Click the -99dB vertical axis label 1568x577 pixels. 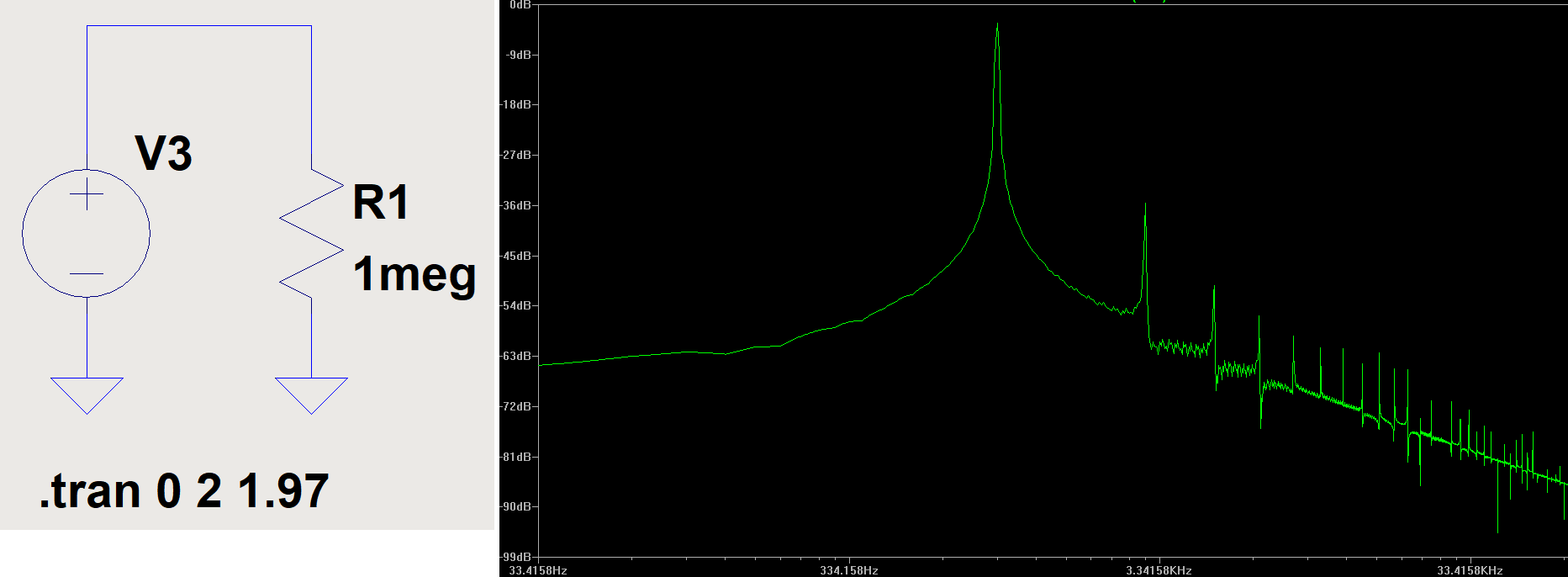point(516,557)
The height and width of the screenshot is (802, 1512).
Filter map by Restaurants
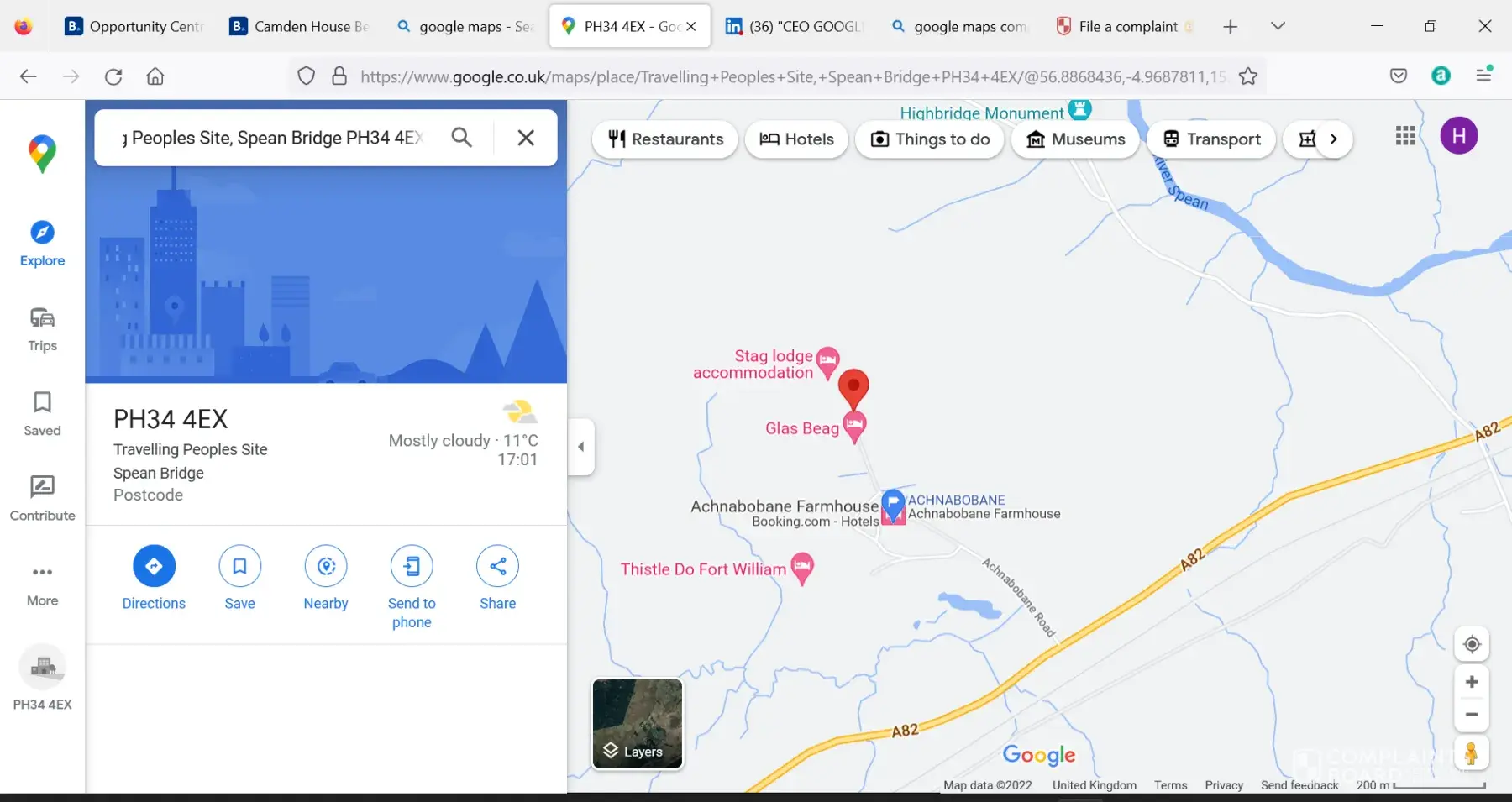[665, 139]
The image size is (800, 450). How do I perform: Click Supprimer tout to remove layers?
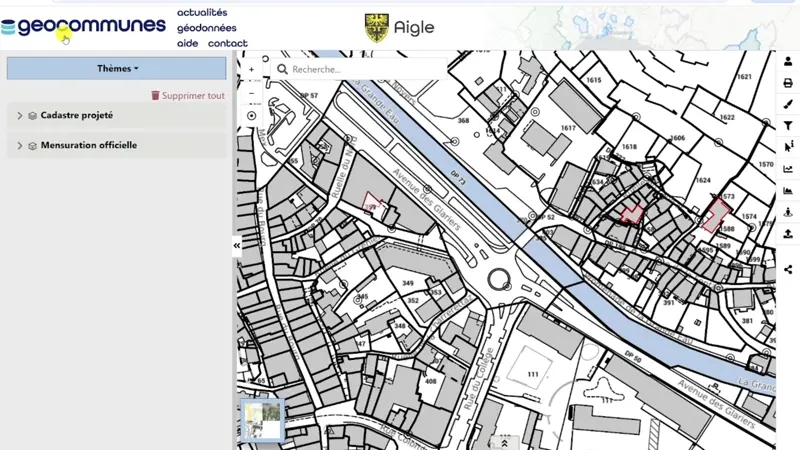188,96
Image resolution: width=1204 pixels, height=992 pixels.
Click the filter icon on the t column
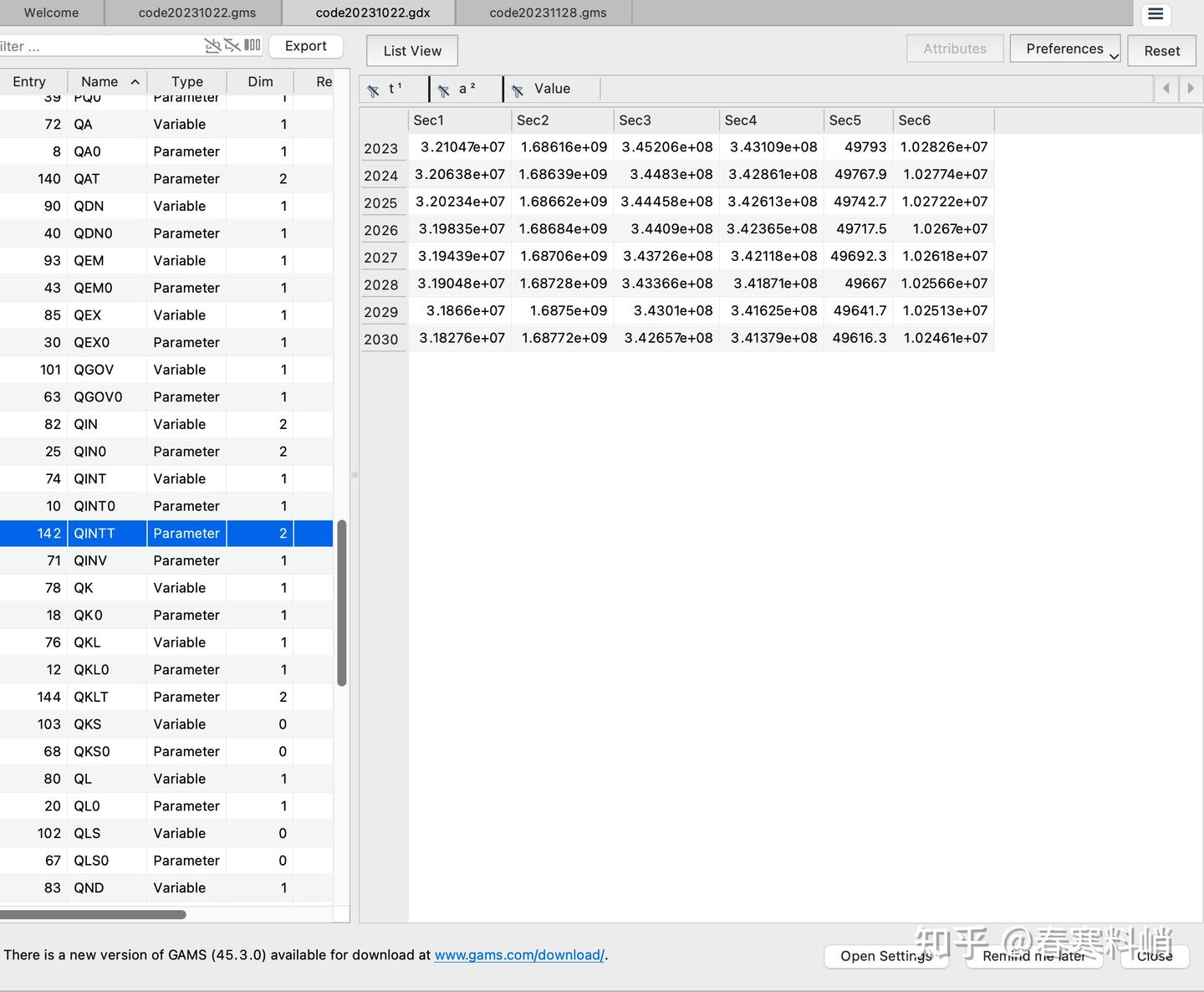pyautogui.click(x=373, y=90)
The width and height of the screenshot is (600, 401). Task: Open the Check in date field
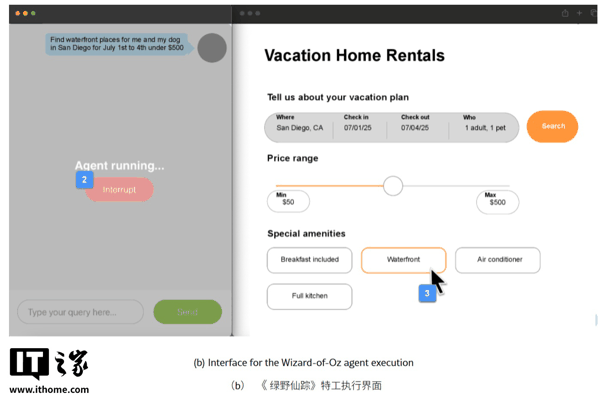pyautogui.click(x=358, y=127)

======

→ **THE PROBLEM**
Begin with the line containing "Click the filter icon on the t column" and end with the last line of the material above; return exactly those lines, both ends included, and omit all pictures.

→ **OUTPUT FOR THIS EXERCISE**
Click the filter icon on the t column
pyautogui.click(x=373, y=90)
The width and height of the screenshot is (600, 401). Task: Open the Check in date field
pyautogui.click(x=358, y=127)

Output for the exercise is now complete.